Läuft es jetzt rund bei der Pflege? Das Bundesgesundheitsministerium legt ein Eckpunktepapier „Sofortprogramm Kranken- und Altenpflege“ vor. Es soll am 1. Januar 2019 in Kraft treten und hat ein geschätztes Finanzvolumen von 650 Millionen bis einer Milliarde Euro. Finanzieren sollen das Sofortprogramm die Kostenträger. Erst einmal. Letztlich hat Jens Spahn eine Beitragserhöhung zur Pflegeversicherung schon ins Spiel gebracht.
Tue Gutes und rede ziemlich laut darüber, getreu diesem Motto trat Jens Spahn auf den Plan und tat, wofür er als Minister angetreten sein will. Er handelt. Gegen die Lähmung, in die sich die Selbstverwaltung versetzt hat, setzt der Minister nun politisches Handeln. Da mögen nun politische Gegner und andere Interessenvertreter noch lauter lamentieren, das sei alles zu wenig, zu unkonkret, zu irgendwas. Sie mögen mit ihren Argumenten auch alle irgendwie recht haben. Was bleibt: Es kommt endlich Bewegung in die Starre. Und das ist gut so.
Sofort beginnt 2019
Das Sofortprogramm will 13.000 neue Pflegestellen allein in den Pflegeeinrichtungen schaffen. Hinzu kommen finanzielle Anreize für Krankenhäuser, neues Pflegepersonal einzustellen – verbunden mit der steilen Ansage „im Krankenhaus Pflegepersonaluntergrenzen für alle bettenführenden Abteilungen“ einzuführen. Bei knapp 2.000 Krankenhäusern deutschlandweit kommen da sicherlich noch einige Stellen hinzu. Sind also in der Summe 13.000 plus x Stellen – und das x könnte ebenfalls vierstellig ausfallen. Das ist natürlich immer noch weniger als der geschätzte Bedarf in der Alten- und Krankenpflege von 35.000 Stellen. Andere rufen jetzt schon laut nach 60.000 (VdK) oder gar 100.000 (Die Linke).

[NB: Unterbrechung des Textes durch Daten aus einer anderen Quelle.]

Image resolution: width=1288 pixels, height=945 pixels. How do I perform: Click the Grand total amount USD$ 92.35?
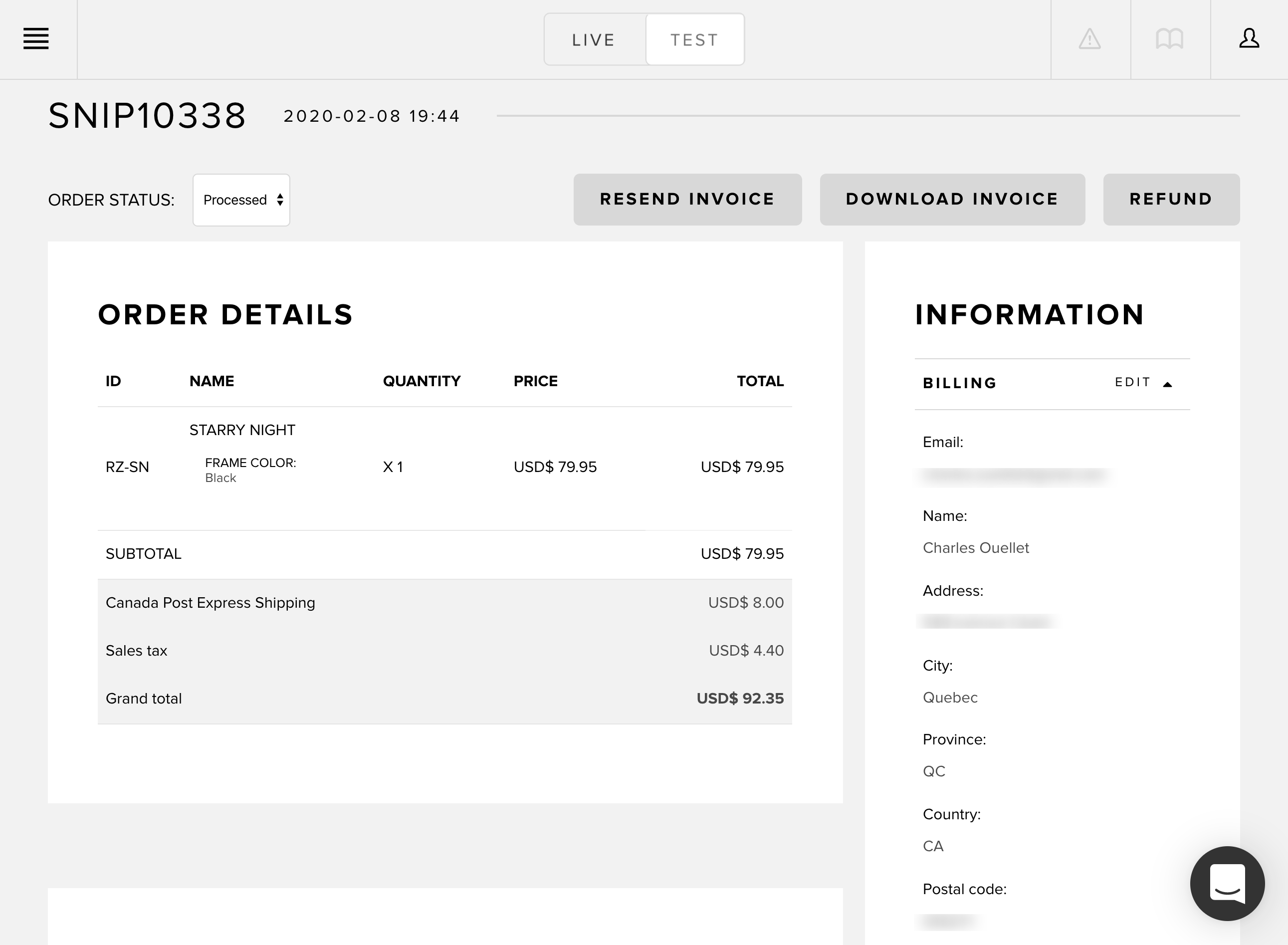(x=739, y=699)
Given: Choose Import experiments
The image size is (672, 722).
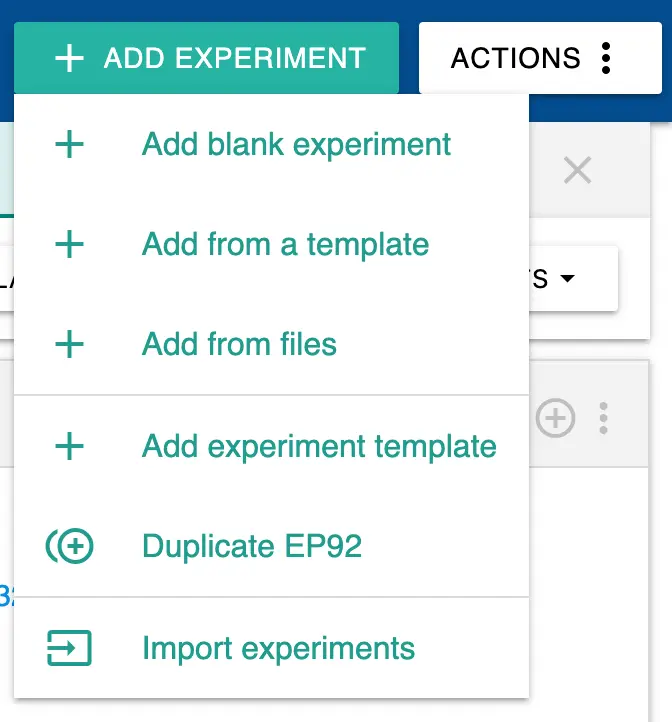Looking at the screenshot, I should pyautogui.click(x=278, y=648).
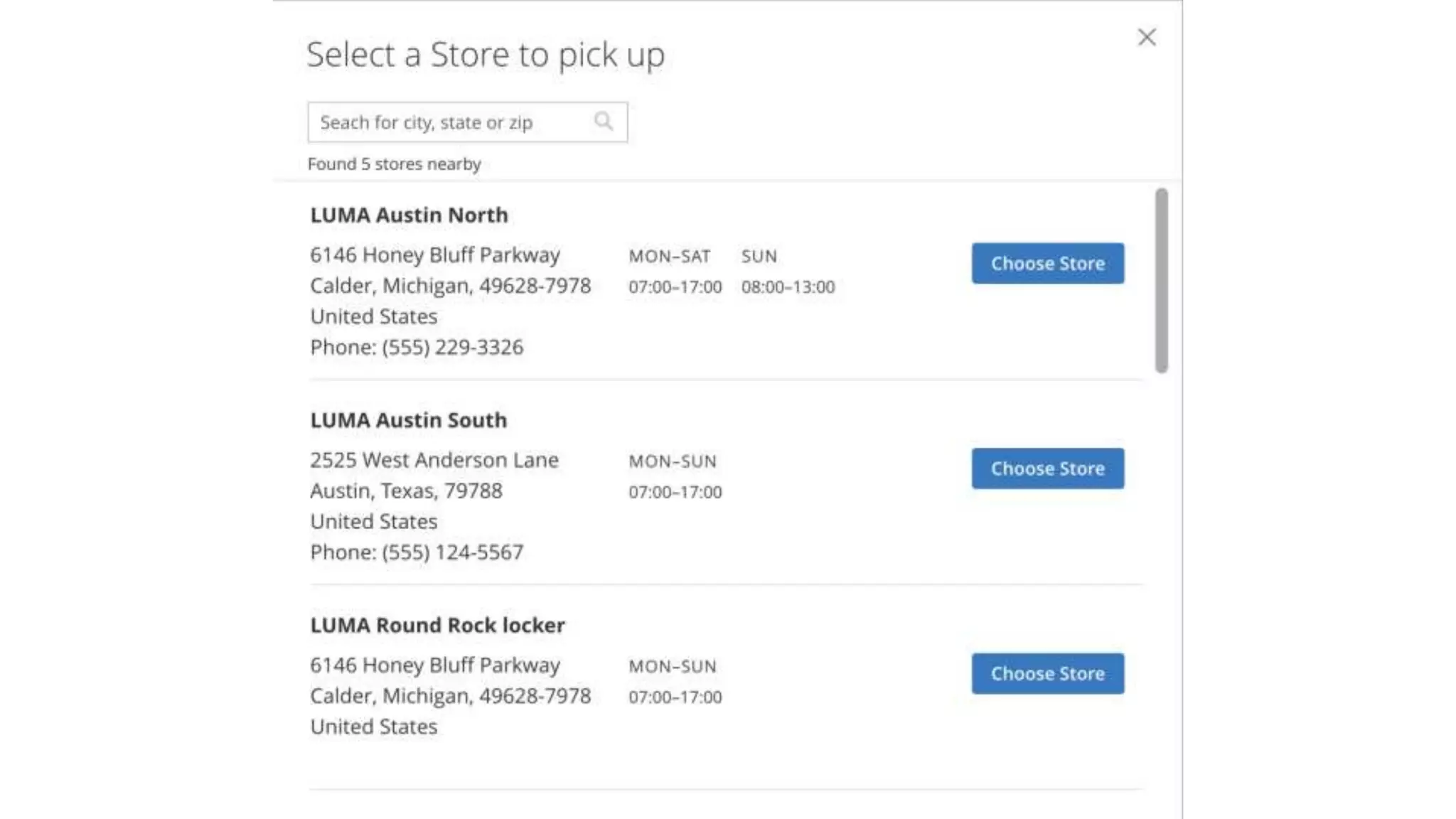Click the magnifier search icon
1456x819 pixels.
tap(604, 122)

Im Krankenhausbereich werden allerlei finanzielle Anreize gegeben, die von den Kassen jetzt vollständig refinanziert werden sollen. Das betrifft jede neue Pflegekraft, die Tarifsteigerungen für die Pflegekräfte, das erste Ausbildungsjahr, die Vergütung bei erhöhtem Pflegebedarf bis hin zur krankenhausindividuellen Pflegepersonalkostenerstattung. Und Jens Spahn ist ein schlauer Fuchs: Das Ganze kostet das BMG keinen müden Euro aus dem eigenen – recht stattlichen – Etat.

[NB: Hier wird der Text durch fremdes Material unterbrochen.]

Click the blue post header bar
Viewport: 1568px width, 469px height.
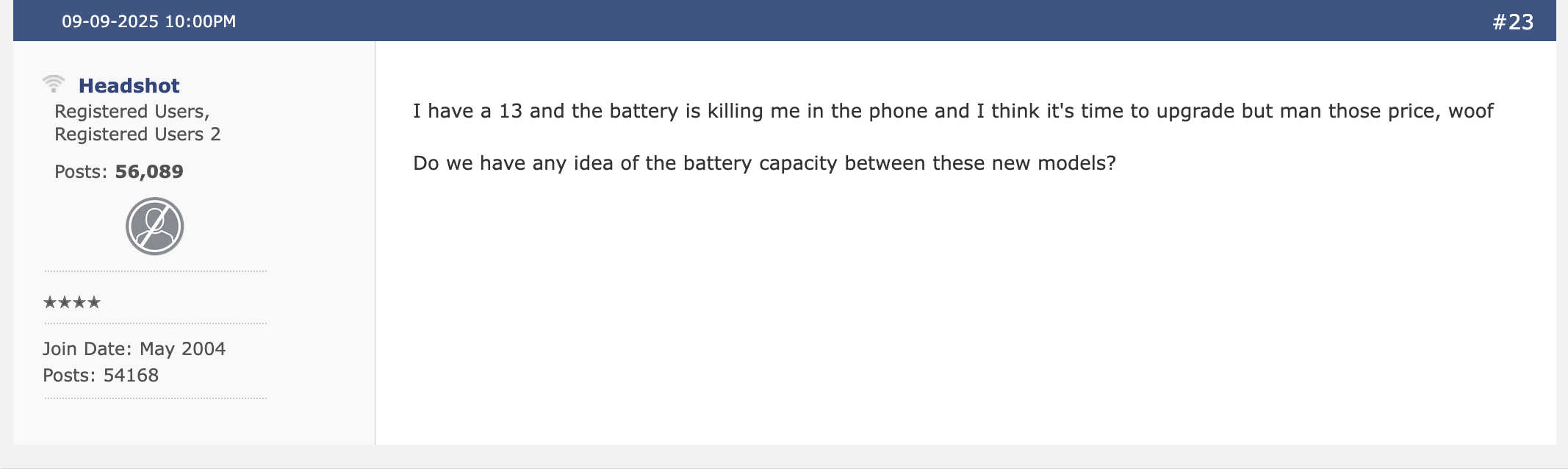coord(784,21)
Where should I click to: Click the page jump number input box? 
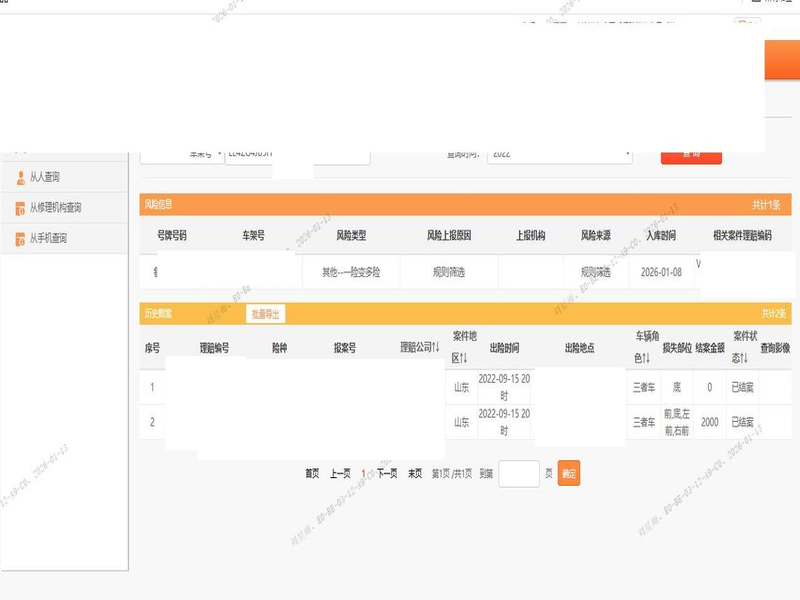pyautogui.click(x=518, y=473)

Im Bereich der Pflegeeinrichtung sollen 13.000 zusätzliche Pflegekräfte finanziert werden. Einrichtungen mit bis zu 40 Bewohnern erhalten eine halbe Pflegestelle, Einrichtungen mit 41 bis 80 Bewohnern eine Pflegestelle, Einrichtungen mit 81 bis 120 Bewohnern eineinhalb und Einrichtungen mit mehr als 120 Bewohnern zwei Pflegestellen zusätzlich. Auch wird die Finanzierung für das erste Ausbildungsjahr ab 2020 übernommen und Digitalisierungsinvestitionen, die vor allem der Entbürokratisierung dienen, werden gefördert.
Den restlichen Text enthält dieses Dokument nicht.